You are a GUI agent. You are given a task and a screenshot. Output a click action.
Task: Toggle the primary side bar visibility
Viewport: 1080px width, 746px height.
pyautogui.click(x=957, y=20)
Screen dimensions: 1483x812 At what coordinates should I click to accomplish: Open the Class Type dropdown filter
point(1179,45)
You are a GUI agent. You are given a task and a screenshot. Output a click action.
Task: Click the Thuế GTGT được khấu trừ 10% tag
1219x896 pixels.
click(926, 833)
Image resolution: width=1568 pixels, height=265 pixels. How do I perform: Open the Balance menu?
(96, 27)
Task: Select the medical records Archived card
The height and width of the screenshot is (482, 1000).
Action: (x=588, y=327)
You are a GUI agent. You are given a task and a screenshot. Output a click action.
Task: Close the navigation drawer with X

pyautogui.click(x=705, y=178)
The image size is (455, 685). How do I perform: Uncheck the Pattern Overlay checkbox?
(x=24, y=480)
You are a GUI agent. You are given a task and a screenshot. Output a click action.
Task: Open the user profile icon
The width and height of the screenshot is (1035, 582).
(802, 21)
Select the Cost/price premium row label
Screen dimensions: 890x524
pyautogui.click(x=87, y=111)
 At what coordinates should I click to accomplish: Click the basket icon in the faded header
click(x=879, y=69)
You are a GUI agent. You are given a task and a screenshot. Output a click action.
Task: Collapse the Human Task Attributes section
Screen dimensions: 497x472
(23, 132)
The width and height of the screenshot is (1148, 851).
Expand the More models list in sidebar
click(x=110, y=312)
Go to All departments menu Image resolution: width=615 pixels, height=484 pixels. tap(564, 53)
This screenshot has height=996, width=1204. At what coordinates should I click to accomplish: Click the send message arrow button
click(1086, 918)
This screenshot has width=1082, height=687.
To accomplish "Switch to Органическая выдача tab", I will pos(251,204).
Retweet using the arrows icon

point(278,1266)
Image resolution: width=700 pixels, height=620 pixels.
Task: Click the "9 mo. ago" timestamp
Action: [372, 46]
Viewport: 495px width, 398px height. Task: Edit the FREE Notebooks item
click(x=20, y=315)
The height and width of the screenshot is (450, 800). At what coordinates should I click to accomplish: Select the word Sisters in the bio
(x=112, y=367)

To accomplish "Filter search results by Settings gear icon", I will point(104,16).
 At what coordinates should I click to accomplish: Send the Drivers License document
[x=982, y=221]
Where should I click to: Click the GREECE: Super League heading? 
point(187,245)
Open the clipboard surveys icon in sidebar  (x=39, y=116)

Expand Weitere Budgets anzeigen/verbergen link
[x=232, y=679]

:::::

PROBLEM TO WORK ON
The answer should contain every line of the data, unchanged.

SOLUTION
You are a GUI agent. You are given a task and a screenshot. Output a click action.
Task: Toggle the primary side bar visibility
Viewport: 1080px width, 746px height.
pyautogui.click(x=957, y=20)
Screen dimensions: 1483x812 At what coordinates should I click to accomplish: Open the Class Type dropdown filter
point(1179,45)
You are a GUI agent. You are given a task and a screenshot. Output a click action.
Task: Click the Thuế GTGT được khấu trừ 10% tag
1219x896 pixels.
click(926, 833)
Image resolution: width=1568 pixels, height=265 pixels. How do I perform: Open the Balance menu?
(96, 27)
Task: Select the medical records Archived card
The height and width of the screenshot is (482, 1000).
Action: (x=588, y=327)
You are a GUI agent. You are given a task and a screenshot. Output a click action.
Task: Close the navigation drawer with X

pyautogui.click(x=705, y=178)
The image size is (455, 685). How do I perform: Uncheck the Pattern Overlay checkbox?
(x=24, y=480)
You are a GUI agent. You are given a task and a screenshot. Output a click action.
Task: Open the user profile icon
The width and height of the screenshot is (1035, 582).
(802, 21)
Select the Cost/price premium row label
Screen dimensions: 890x524
pyautogui.click(x=87, y=111)
 At what coordinates should I click to accomplish: Click the basket icon in the faded header
click(x=879, y=69)
You are a GUI agent. You are given a task and a screenshot. Output a click action.
Task: Collapse the Human Task Attributes section
Screen dimensions: 497x472
(23, 132)
The width and height of the screenshot is (1148, 851).
Expand the More models list in sidebar
click(x=110, y=312)
Go to All departments menu Image resolution: width=615 pixels, height=484 pixels. tap(564, 53)
This screenshot has height=996, width=1204. At what coordinates should I click to accomplish: Click the send message arrow button
click(1086, 918)
This screenshot has width=1082, height=687.
To accomplish "Switch to Органическая выдача tab", I will pos(251,204).
Retweet using the arrows icon

point(278,1266)
Image resolution: width=700 pixels, height=620 pixels.
Task: Click the "9 mo. ago" timestamp
Action: [372, 46]
Viewport: 495px width, 398px height. Task: Edit the FREE Notebooks item
click(x=20, y=315)
The height and width of the screenshot is (450, 800). At what coordinates should I click to accomplish: Select the word Sisters in the bio
(x=112, y=367)

To accomplish "Filter search results by Settings gear icon", I will point(104,16).
 At what coordinates should I click to accomplish: Send the Drivers License document
[x=982, y=221]
Where should I click to: Click the GREECE: Super League heading? 
point(187,245)
Open the clipboard surveys icon in sidebar  (x=39, y=116)

Expand Weitere Budgets anzeigen/verbergen link
[x=232, y=679]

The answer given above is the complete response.